SEMARANG | duta.co – Menteri Riset, Teknologi, dan Pendidikan Tinggi, M. Nasir, buka suara soal ratusan mahasiswa yang diduga menjadi korban kerja paksa di Taiwan. M. Nasir menyebut mereka korban penipuan.
“Mahasiswa kerja paksa yang terjadi di Taiwan itu, saya lagi komunikasi mulai kemarin. Mereka mahasiswa yang tidak melalui jalur Kemenristek Dikti,” katanya di Semarang, Kamis (3/1/2019).
Hal tersebut diungkapkan Guru Besar Fakultas Ekonomika dan Bisnis (FEB) Universitas Diponegoro Semarang itu usai membuka Rapat Kerja Nasional Kemenristek Dikti 2019. Nasir menjelaskan para mahasiswa itu berangkat sendiri ke Taiwan melalui calo dengan iming-iming bisa diterima di perguruan tinggi di negara tersebut, tetapi ternyata tidak diterima.
“Akhirnya, dia bekerja di perusahaan. Akhirnya penipuan kan itu. Ini bukan kewenangan Kemenristek Dikti. Namun, kasus ini jadi rujukan, ini urusan tenaga kerja,” katanya.
Menurut dia, para mahasiswa tersebut tidak berangkat secara resmi dari kampus di Indonesia, melainkan lulusan-lulusan Sekolah Menengah Atas (SMA) yang berangkat dari agensi-agensi. “Mereka ini tidak ada yang dari kampus. Mereka lulusan sekolah, kemudian di agensi-agensi itu. Ini saya lagi lacak. Kalau ada kampus yang terjadi semacam itu,” katanya.
Seperti dikutip dari Antara, Kemenristekdikti terus berkoordinasi dengan Taipei Economic and Trade Office (TETO), yakni kamar dagang dan industri Taiwan, baik yang ada di Taiwan maupun Jakarta. Dari jajaran duta besar, kata dia, juga diminta untuk melakukan pendataan terhadap warga negara Indonesia (WNI) yang sedang menempuh studi lanjut di luar negeri, termasuk Taiwan.
Selain itu, Nasir mengimbau pelajar ataupun mahasiswa yang akan studi lanjut ke perguruan tinggi di luar negeri untuk berkoordinasi dan berkomunikasi dengan Kemenristek Dikti.

__________

**DAFTAR TUGAS**
a. Salin kata demi kata bagian berita tentang mahasiswa korban kerja paksa di Taiwan, mulai dari "SEMARANG | duta.co" sampai "Semarang, Kamis (3/1/2019).".
b. Ringkas paragraf berita tentang mahasiswa korban kerja paksa di Taiwan yang diawali "Seperti dikutip dari Antara" menjadi daftar poin dengan tetap memuat fakta utamanya.

Entri Tersimpan:
__________

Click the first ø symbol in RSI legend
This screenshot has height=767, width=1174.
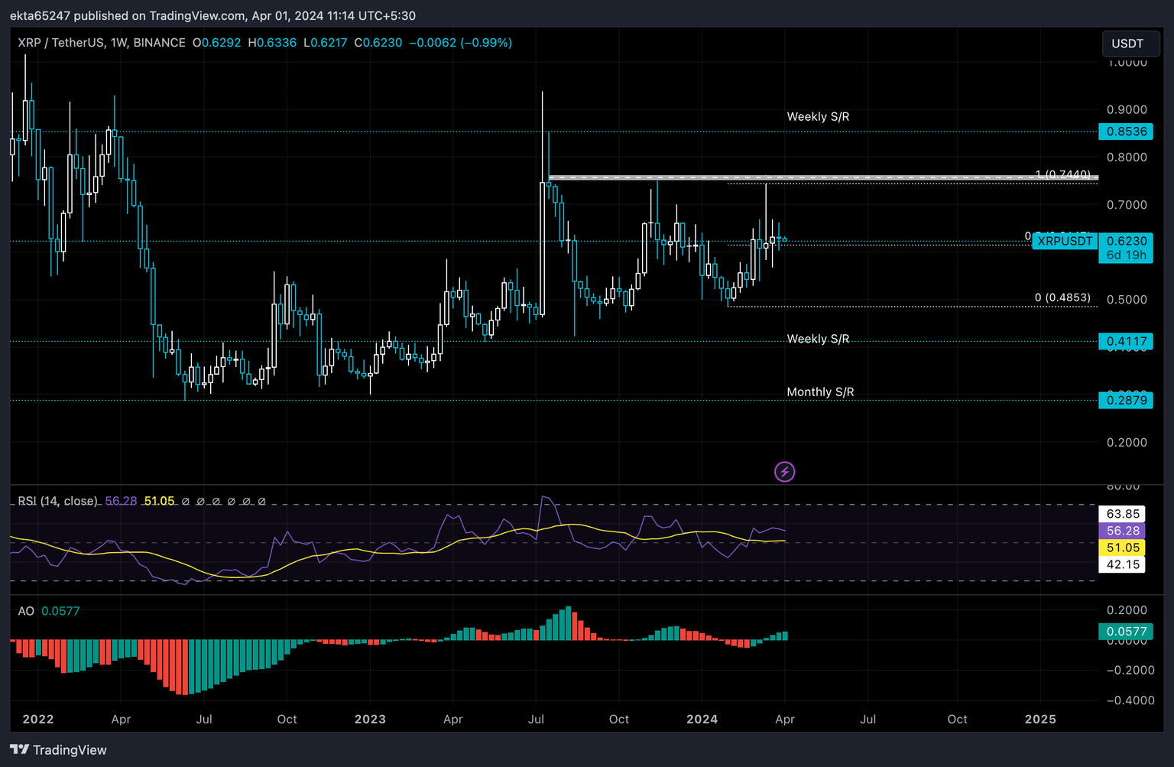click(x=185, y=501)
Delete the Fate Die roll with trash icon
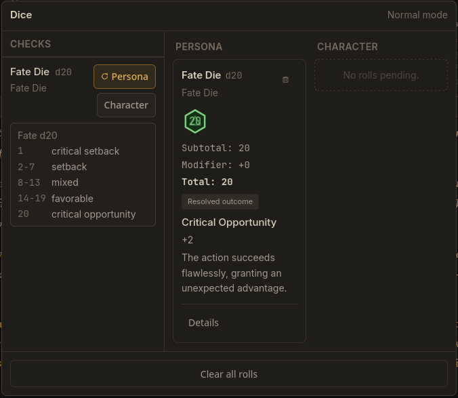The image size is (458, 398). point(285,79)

__________

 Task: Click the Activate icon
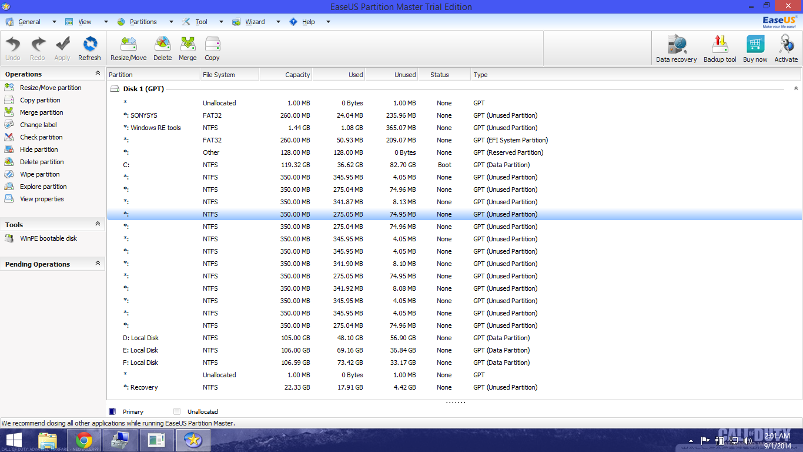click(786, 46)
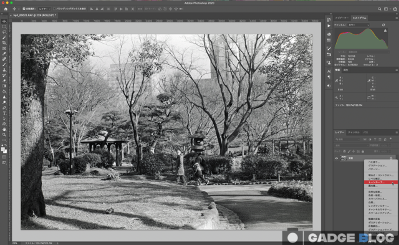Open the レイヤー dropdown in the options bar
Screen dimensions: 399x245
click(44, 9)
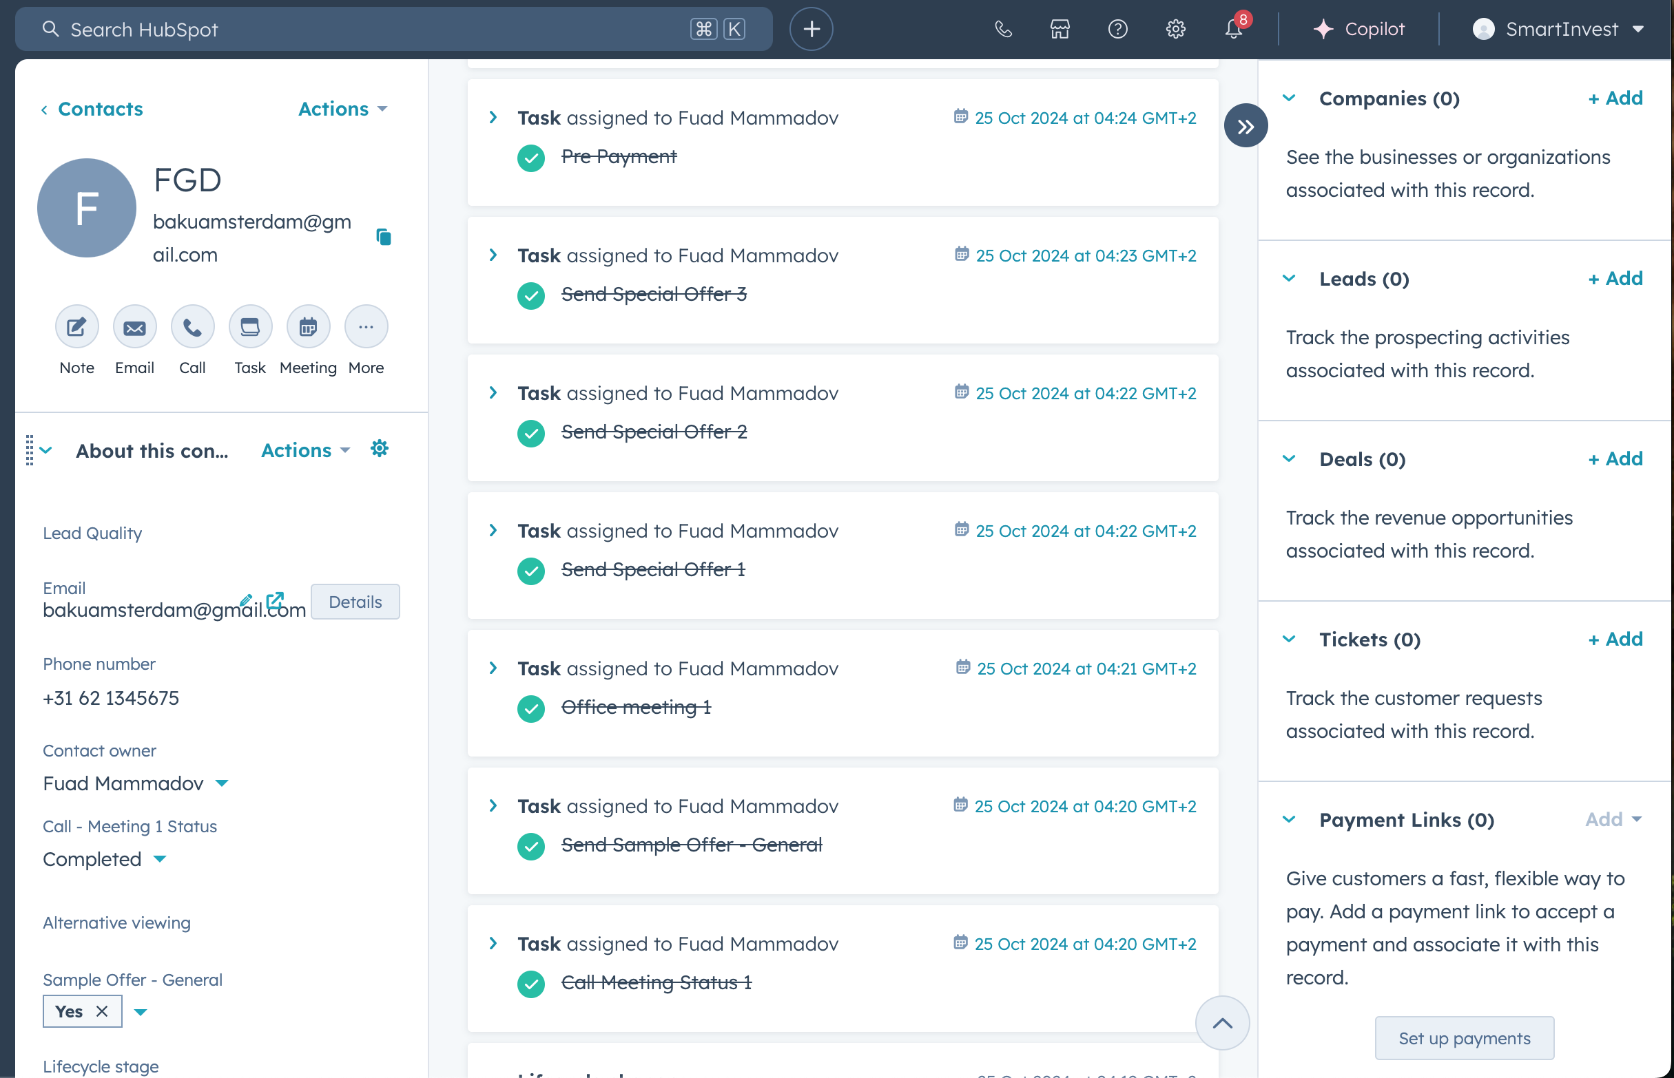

__________

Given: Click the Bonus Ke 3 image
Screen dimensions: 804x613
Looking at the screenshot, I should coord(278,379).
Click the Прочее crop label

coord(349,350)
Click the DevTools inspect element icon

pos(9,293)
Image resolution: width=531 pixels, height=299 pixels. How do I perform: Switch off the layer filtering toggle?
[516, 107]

__________

**JAWABAN BERURUTAN**
a.
SEMARANG | duta.co – Menteri Riset, Teknologi, dan Pendidikan Tinggi, M. Nasir, buka suara soal ratusan mahasiswa yang diduga menjadi korban kerja paksa di Taiwan. M. Nasir menyebut mereka korban penipuan.
“Mahasiswa kerja paksa yang terjadi di Taiwan itu, saya lagi komunikasi mulai kemarin. Mereka mahasiswa yang tidak melalui jalur Kemenristek Dikti,” katanya di Semarang, Kamis (3/1/2019).

b.
- Menurut Antara, Kemenristekdikti terus berkoordinasi dengan Taipei Economic and Trade Office (TETO), kamar dagang dan industri Taiwan, baik di Taiwan maupun di Jakarta.
- Jajaran duta besar juga diminta mendata WNI yang sedang menempuh studi lanjut di luar negeri, termasuk di Taiwan.